### ENTRIES PROVIDED
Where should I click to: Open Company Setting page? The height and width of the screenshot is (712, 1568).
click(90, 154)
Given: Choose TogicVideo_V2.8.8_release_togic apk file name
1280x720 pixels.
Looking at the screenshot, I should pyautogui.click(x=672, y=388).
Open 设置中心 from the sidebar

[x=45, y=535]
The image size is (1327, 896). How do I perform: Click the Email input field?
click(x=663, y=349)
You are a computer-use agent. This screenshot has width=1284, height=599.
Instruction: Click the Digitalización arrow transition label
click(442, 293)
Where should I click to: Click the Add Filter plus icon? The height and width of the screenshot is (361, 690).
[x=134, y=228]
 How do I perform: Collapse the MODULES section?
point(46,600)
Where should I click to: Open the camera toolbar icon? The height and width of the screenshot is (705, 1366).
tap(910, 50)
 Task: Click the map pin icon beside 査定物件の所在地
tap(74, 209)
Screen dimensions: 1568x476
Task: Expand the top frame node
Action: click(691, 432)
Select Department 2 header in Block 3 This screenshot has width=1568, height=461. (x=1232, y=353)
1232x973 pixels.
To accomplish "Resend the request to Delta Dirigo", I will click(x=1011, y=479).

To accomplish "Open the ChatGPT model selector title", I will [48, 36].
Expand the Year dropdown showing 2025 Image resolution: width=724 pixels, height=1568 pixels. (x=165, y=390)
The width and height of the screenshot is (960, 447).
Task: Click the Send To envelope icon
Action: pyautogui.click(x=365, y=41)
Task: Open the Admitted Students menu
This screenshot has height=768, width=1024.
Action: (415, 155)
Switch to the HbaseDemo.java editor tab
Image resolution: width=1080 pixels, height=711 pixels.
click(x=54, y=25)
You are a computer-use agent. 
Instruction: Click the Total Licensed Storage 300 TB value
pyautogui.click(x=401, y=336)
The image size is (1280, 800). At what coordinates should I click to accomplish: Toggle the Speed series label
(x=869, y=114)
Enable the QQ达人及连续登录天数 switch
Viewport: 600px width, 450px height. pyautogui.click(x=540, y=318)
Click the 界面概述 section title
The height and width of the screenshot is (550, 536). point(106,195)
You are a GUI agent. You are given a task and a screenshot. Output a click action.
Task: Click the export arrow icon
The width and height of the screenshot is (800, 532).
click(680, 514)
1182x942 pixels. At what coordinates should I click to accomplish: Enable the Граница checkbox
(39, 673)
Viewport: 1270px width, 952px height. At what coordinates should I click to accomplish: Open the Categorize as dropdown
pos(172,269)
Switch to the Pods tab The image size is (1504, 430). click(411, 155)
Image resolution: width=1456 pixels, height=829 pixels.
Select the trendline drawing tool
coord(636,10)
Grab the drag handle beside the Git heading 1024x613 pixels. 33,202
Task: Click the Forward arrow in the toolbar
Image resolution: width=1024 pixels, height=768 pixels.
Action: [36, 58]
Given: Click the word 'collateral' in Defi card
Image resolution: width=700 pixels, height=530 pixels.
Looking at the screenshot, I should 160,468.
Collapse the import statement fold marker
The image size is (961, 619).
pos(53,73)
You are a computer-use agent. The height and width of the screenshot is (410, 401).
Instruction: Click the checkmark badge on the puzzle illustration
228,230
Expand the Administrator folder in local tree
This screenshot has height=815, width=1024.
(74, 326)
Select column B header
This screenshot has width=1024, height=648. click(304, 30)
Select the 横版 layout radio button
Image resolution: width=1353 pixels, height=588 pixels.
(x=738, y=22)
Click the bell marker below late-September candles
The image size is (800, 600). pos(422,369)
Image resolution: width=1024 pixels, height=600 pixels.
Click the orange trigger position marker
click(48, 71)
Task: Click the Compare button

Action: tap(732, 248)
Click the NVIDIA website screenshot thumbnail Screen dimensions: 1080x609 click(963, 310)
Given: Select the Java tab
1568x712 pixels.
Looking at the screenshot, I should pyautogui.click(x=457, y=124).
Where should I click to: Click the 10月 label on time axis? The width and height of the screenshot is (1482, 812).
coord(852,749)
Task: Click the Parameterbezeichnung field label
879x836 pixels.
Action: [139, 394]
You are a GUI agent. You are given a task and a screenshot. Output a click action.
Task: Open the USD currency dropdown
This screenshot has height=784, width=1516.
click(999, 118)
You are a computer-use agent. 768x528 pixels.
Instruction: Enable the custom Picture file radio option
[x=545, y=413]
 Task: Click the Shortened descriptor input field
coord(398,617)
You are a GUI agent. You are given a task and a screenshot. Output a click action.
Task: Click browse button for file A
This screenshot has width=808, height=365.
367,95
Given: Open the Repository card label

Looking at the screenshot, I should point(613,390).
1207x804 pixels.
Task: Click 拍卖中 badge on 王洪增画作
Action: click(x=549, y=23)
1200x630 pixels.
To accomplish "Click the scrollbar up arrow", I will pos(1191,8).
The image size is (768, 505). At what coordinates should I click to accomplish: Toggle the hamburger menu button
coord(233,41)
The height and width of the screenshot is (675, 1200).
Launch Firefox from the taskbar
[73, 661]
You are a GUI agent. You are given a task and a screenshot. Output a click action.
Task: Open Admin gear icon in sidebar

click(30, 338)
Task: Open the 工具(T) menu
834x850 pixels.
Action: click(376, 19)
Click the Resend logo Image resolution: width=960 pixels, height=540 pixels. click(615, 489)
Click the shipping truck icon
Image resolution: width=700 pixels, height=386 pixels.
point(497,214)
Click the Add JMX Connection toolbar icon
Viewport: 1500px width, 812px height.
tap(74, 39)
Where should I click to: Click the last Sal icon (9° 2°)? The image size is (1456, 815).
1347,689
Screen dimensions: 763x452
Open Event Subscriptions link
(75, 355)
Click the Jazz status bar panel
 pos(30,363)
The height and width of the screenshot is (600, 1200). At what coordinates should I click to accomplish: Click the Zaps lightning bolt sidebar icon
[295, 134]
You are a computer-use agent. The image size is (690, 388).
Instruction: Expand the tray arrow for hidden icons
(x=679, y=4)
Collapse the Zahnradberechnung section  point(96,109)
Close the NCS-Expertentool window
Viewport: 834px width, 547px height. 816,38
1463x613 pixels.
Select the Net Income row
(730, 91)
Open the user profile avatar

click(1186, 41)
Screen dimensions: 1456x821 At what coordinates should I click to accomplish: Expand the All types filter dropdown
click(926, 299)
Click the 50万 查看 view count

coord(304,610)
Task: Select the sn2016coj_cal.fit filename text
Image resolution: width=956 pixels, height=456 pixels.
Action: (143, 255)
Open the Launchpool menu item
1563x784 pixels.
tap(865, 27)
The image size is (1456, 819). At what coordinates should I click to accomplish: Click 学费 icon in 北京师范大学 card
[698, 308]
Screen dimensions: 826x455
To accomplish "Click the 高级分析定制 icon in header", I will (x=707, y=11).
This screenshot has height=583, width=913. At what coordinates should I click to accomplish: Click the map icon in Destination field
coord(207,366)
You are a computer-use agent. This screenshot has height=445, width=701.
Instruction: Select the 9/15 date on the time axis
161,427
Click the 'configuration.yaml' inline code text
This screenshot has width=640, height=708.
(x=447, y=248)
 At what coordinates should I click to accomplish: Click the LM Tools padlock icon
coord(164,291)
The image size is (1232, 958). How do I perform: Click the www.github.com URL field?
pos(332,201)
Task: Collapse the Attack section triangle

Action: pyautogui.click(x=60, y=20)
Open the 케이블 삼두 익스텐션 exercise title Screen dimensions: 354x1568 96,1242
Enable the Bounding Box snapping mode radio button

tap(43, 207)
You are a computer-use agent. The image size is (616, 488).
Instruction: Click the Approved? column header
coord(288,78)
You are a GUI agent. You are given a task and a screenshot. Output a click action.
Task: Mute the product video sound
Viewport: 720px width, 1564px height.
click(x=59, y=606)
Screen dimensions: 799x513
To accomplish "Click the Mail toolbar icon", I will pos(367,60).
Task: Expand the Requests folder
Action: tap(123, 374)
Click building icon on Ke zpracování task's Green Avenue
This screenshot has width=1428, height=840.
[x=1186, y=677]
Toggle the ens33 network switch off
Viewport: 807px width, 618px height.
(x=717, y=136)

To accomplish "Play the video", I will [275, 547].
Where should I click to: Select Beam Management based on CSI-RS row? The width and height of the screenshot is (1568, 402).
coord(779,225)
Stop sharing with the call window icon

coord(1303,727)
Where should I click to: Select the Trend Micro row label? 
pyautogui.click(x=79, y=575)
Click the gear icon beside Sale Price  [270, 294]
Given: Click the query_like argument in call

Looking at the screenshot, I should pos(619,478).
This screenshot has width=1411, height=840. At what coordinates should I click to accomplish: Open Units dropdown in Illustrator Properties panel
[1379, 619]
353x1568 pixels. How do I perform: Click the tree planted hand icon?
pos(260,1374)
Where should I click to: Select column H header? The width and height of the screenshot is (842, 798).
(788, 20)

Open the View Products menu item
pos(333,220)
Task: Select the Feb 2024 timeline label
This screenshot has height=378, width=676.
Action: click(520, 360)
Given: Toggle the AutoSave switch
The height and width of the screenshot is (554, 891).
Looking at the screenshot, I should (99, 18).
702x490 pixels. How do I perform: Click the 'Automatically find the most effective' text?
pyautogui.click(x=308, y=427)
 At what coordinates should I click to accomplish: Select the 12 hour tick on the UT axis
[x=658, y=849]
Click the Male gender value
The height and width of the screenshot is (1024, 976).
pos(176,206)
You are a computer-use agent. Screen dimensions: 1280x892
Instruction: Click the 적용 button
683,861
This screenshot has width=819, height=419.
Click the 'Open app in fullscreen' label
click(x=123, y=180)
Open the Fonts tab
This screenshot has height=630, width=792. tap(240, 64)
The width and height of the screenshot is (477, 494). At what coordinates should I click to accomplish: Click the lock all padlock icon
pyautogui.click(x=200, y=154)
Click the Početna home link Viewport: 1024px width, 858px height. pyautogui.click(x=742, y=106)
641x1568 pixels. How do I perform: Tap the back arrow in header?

### YOUR TASK
Scan the records above for the lines holding "Image resolution: width=1024 pixels, height=600" and "Task: Click the Parameterbezeichnung". Transcribe those two and every line between them word for word, and no others.

### EXERCISE RESPONSE
Image resolution: width=1024 pixels, height=600 pixels.
Click the orange trigger position marker
click(48, 71)
Task: Click the Compare button

Action: tap(732, 248)
Click the NVIDIA website screenshot thumbnail Screen dimensions: 1080x609 click(963, 310)
Given: Select the Java tab
1568x712 pixels.
Looking at the screenshot, I should pyautogui.click(x=457, y=124).
Where should I click to: Click the 10月 label on time axis? The width and height of the screenshot is (1482, 812).
coord(852,749)
Task: Click the Parameterbezeichnung field label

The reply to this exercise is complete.